» Data records
--- START ---

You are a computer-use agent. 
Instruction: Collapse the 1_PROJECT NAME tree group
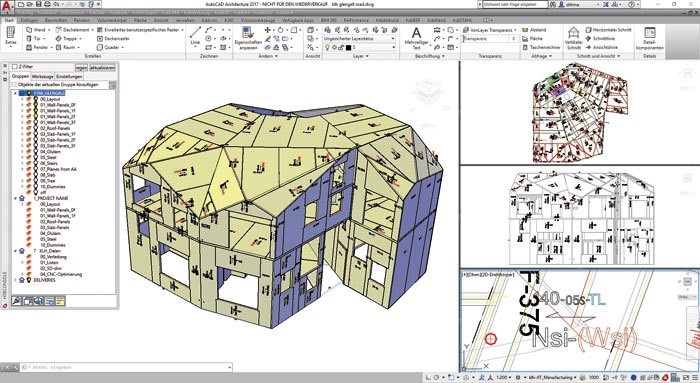click(16, 198)
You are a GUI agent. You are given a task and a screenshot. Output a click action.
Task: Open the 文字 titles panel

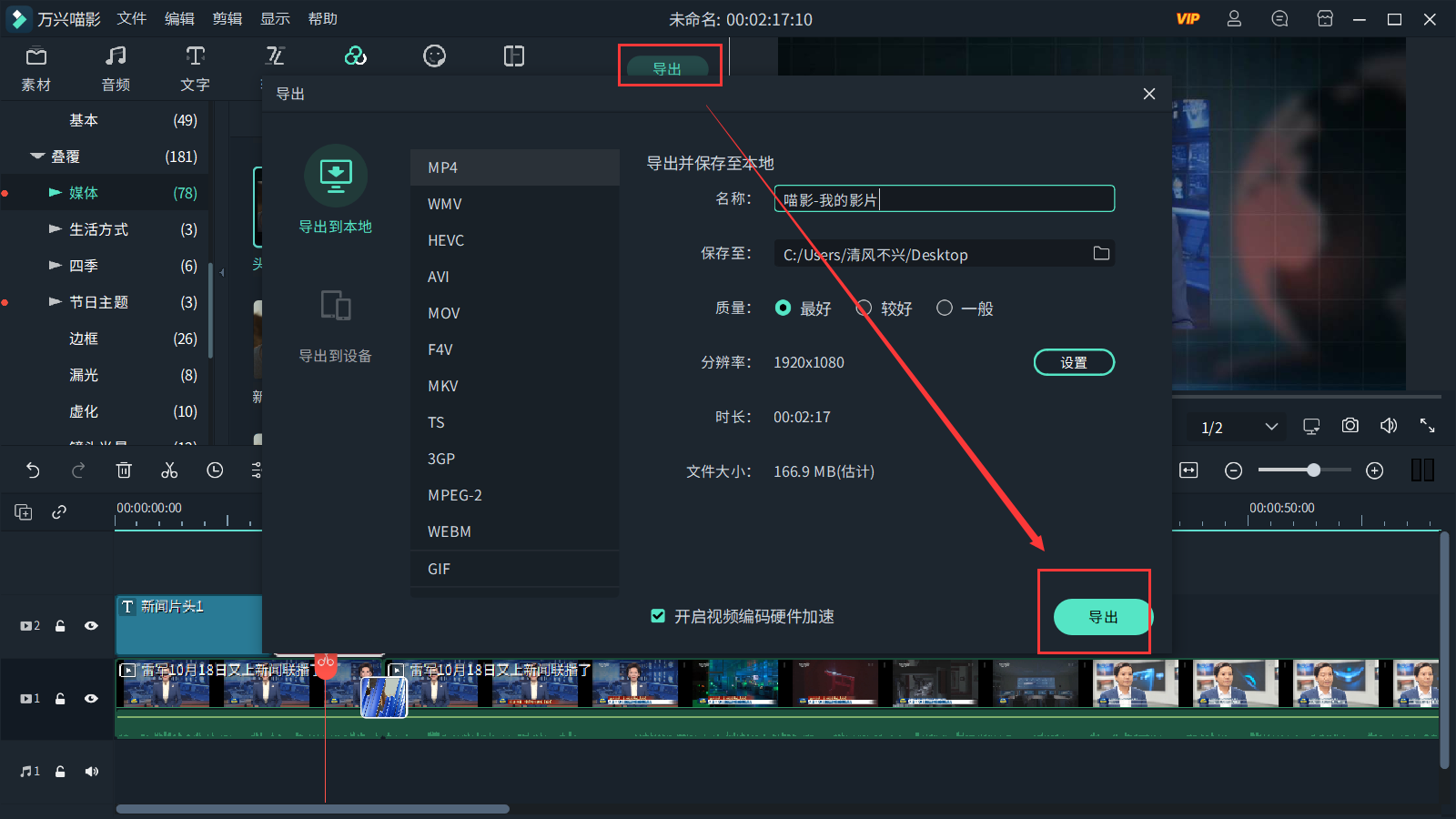194,68
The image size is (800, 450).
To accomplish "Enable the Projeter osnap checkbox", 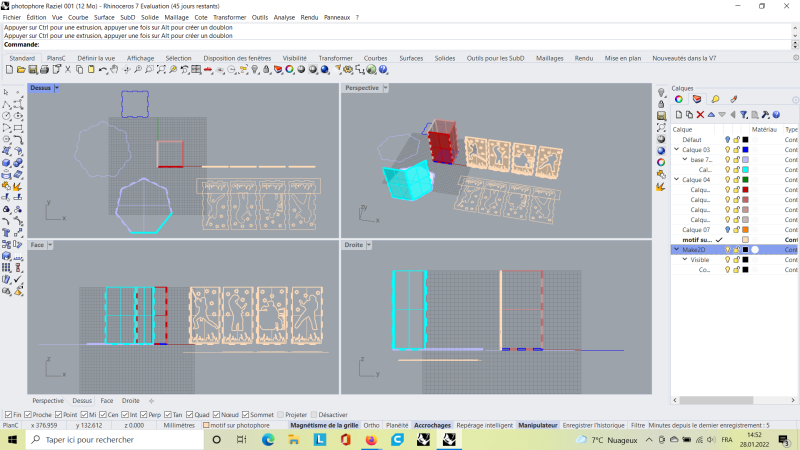I will (x=279, y=414).
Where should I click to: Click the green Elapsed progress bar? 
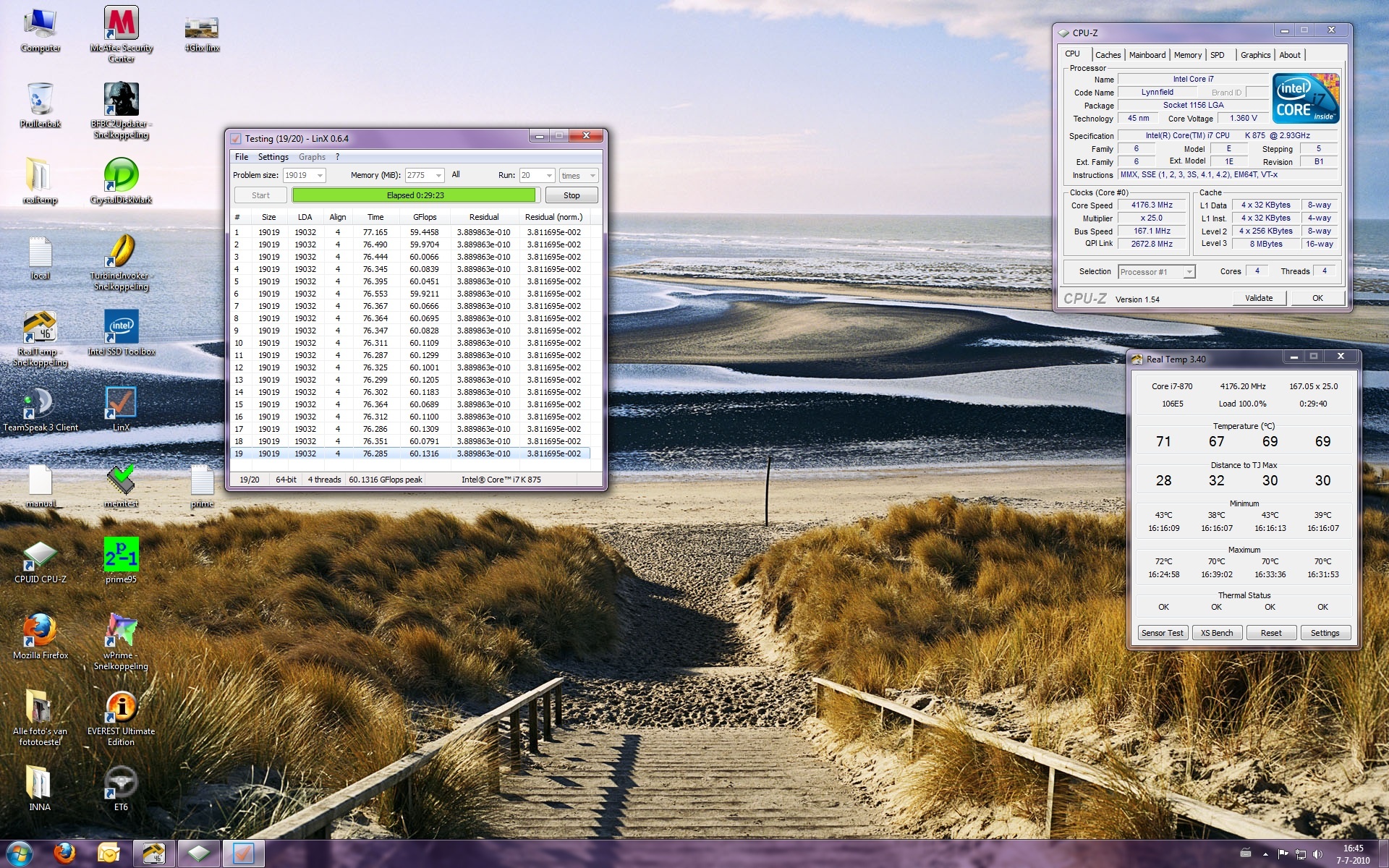coord(415,195)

--- END ---

Output every line of the listing from the line containing "Where should I" through the end of the listing, inclusive, as a JSON list of strings with one string per line. Omit blank lines and leave the pictures out.

» Written reply
[
  "Where should I click to: Click the green Elapsed progress bar? ",
  "coord(415,195)"
]